And, and the reality is that the mass is this profound balm on our soul. Right, all of us experience hardship. All of us experience heartache, all of us experience pain and suffering and trial and tribulation. We all experience these things and if we’re attentive, when we come to the mass and we bring ourselves to the mass, oftentimes when we leave, we often notice that, that there is something now that is, that is holding us up. We are no longer carrying this on our own, but rather the Lord Himself is doing this for us. The Lord Himself is, is supporting us. The Lord Himself is the one who is strengthening us. The Lord Himself is the one who is now carrying the burdens that we brought to mass that morning.

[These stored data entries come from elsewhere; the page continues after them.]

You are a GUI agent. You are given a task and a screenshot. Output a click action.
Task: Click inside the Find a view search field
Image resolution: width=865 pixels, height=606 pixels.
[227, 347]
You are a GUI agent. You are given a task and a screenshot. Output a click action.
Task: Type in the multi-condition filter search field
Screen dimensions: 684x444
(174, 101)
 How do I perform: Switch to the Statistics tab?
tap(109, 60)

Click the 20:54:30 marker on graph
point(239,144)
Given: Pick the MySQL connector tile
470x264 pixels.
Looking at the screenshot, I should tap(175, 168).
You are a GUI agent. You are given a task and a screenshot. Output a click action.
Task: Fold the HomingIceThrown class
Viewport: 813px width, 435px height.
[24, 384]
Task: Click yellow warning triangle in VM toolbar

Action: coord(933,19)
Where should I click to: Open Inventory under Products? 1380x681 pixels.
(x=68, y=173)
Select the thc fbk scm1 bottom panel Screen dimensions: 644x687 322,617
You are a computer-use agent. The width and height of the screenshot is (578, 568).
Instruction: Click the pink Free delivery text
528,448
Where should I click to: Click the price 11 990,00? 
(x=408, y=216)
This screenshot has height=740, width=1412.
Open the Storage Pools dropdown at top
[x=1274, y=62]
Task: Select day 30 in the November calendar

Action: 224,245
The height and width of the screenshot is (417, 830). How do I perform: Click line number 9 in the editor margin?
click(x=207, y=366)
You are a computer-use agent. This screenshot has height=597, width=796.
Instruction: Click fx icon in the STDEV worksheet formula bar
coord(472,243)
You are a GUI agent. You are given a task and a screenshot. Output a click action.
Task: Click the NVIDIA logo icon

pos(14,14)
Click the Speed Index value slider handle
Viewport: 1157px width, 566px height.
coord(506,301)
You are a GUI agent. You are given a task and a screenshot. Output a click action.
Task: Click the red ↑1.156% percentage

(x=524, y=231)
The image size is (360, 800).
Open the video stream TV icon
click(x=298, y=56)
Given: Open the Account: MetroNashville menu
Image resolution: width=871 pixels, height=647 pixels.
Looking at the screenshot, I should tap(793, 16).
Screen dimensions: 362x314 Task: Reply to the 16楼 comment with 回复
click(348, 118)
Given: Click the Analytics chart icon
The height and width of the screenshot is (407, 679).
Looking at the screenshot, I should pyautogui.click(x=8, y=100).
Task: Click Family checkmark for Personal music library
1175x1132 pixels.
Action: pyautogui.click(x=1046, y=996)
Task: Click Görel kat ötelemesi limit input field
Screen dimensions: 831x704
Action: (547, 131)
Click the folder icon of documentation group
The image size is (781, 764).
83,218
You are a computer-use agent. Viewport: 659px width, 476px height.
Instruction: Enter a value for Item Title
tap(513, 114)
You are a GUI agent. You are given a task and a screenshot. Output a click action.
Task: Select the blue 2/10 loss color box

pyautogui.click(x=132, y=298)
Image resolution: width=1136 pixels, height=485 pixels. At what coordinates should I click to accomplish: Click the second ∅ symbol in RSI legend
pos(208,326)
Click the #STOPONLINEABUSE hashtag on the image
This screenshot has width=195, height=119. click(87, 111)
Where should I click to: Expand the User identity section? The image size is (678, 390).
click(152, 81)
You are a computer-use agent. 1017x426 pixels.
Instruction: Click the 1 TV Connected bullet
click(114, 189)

And He is the one who brings them to His cross, who unites them with His own passion, death and resurrection, placing them before the Father. And in Him, when we receive Him in holy communion, we ourselves are given that profound truth, that our prayers have been heard, and that He is strengthening us now to walk and to carry the crosses that each one of us have been entrusted with, right, for we are reminded, right, That he calls to us, come to you all who are weary, right? Come to Him, come to Him, right? He, just calls us to Him because His burden is not burdensome.

In fact, it’s incredibly gentle and it’s perfectly shaped for you and for me, when we come to the mass, we bring our whole selves, as I said, and, and our whole experience, and we are asked by God to make a gift of ourselves, to place ourselves before Him, to bring to Him what we carry, to bring to Him and to place on the alter all that we carry our sufferings, infirmities, our worries, our anxieties, our sins, our failings, our shortcomings, our joys, our hopes, our desires, our longings, our gratitudes, our thanksgivings, our praise, our worship. To allow Him to offer all of this as a fragrant offering to the Father.

And the beauty is, is that we receive Christ Himself. And when we receive Christ Himself, and that amen that we make before we receive Him, and the priest says the body of Christ, and we say, amen. What ends up happening in our hearts and our souls is we say, yes, I believe that this is really, truly the body, blood, soul, and divinity of Jesus. And not only do I believe that, but I accept everything that God has for me in this moment. I accept this living, this living gift of his very, very being, this very body, blood, soul, and divinity into myself so that He can transform me, right?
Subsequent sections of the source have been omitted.